=== How to complete this task ===
Please copy exactly the part of the records below that opens with the line containing "Select CH Candid Auto Fill folder" and closes with the line containing "Click the date text beside the clock", leaving out any pictures.

=== Given records ===
-- Opening Marker --
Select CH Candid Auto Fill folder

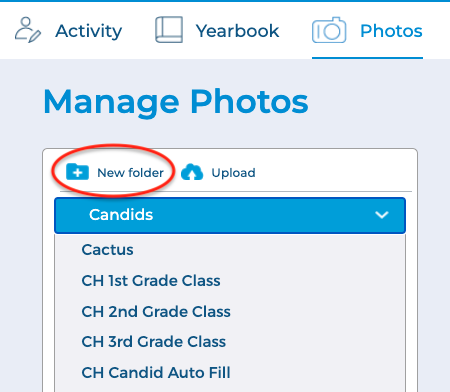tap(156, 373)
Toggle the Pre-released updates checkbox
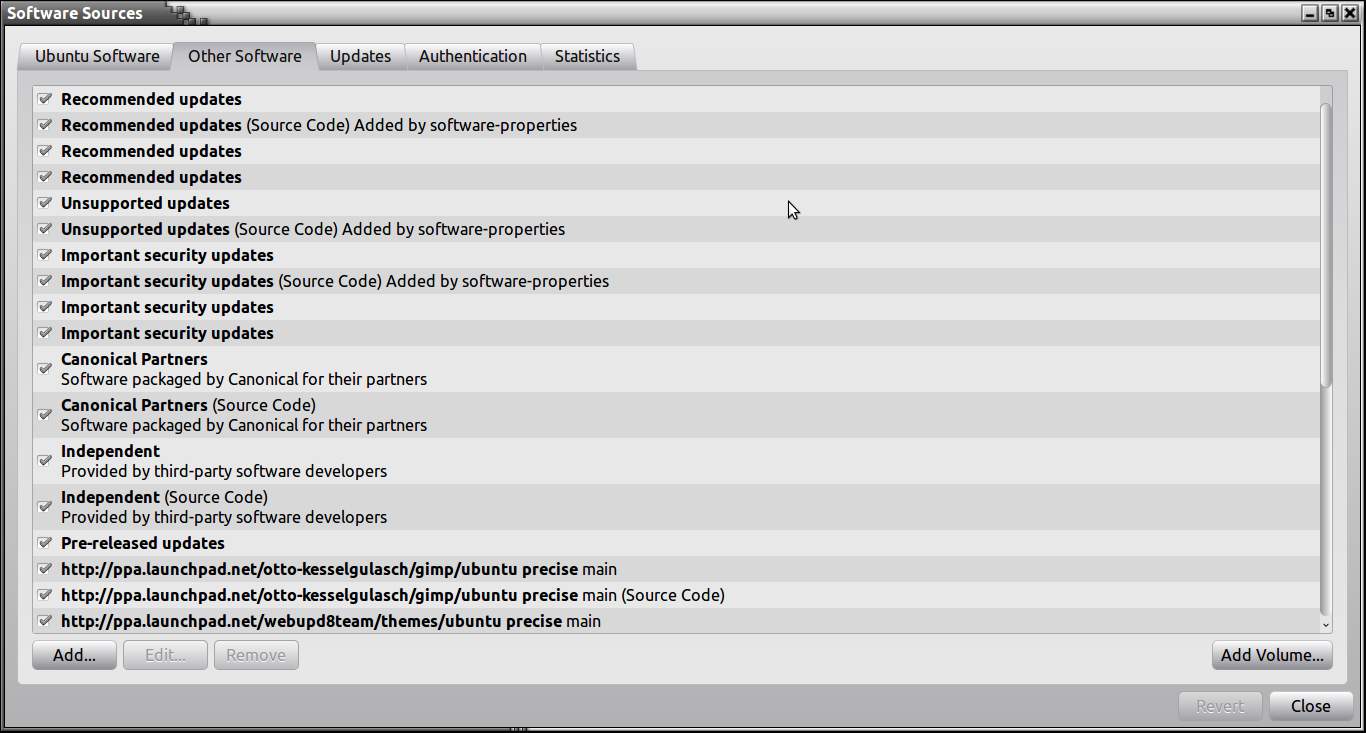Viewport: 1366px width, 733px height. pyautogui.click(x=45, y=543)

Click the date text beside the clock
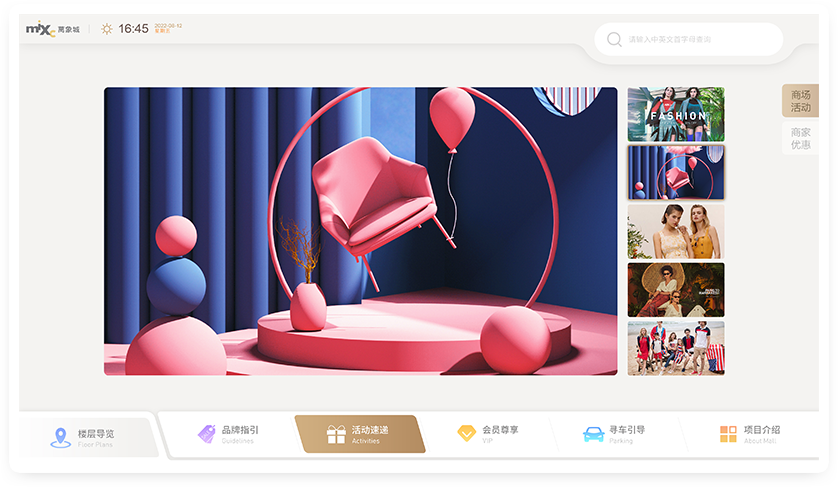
-- Closing Marker --
-- Opening Marker --
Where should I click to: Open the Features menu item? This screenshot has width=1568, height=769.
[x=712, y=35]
-- Closing Marker --
=== Exercise result ===
Select CH Candid Auto Fill folder

tap(156, 373)
Toggle the Pre-released updates checkbox
Viewport: 1366px width, 733px height. pyautogui.click(x=45, y=543)

Click the date text beside the clock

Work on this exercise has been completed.